# [PROBLEM DETAILS]
Every line from the one with "Task: Click the Comments" to the one with "At what coordinates", including those two, is to be copied exactly; all other lines of the entries below are left out.

# [RECORDS]

+--

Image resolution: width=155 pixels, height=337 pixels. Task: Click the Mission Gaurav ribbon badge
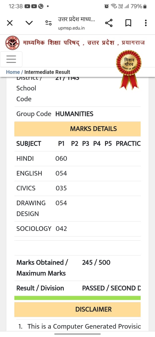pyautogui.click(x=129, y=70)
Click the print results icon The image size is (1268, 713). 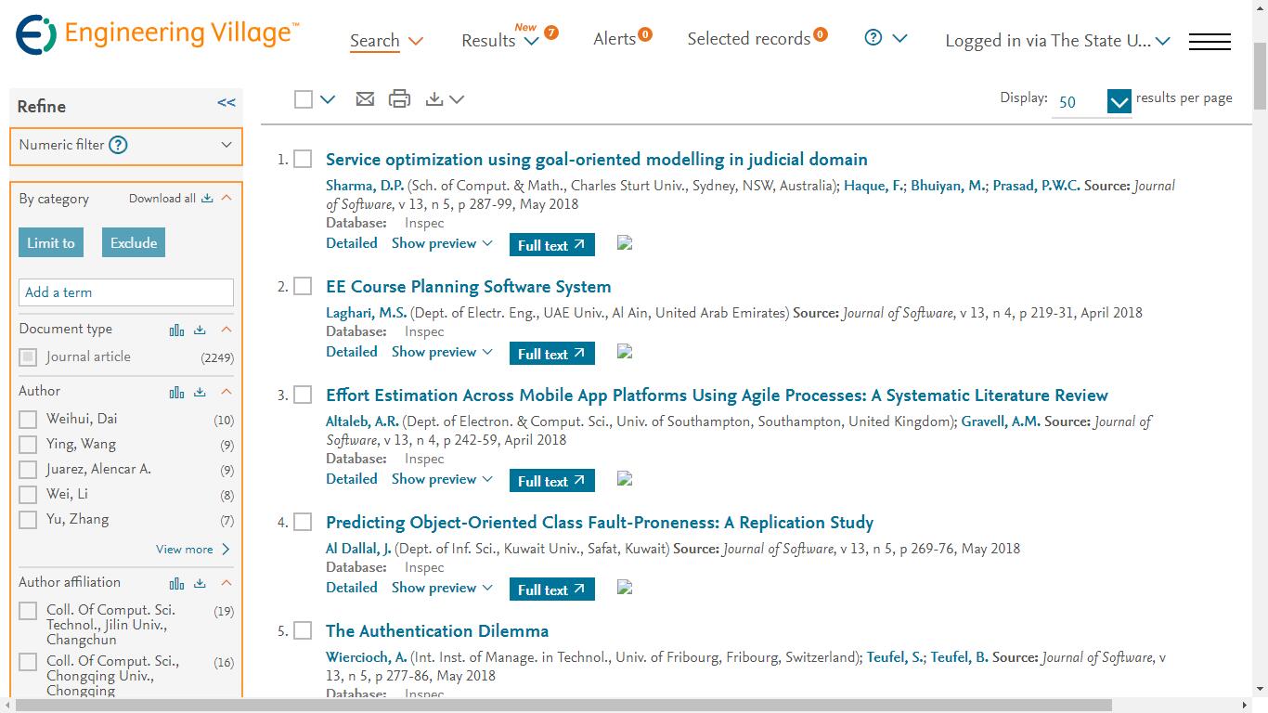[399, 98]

+--

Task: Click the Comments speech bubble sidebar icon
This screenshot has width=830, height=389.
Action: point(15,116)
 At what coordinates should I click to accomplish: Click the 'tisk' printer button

+--

# [PROBLEM SOLUTION]
Task: Click the Comments speech bubble sidebar icon
This screenshot has width=830, height=389.
Action: point(15,116)
 At what coordinates should I click to accomplish: Click the 'tisk' printer button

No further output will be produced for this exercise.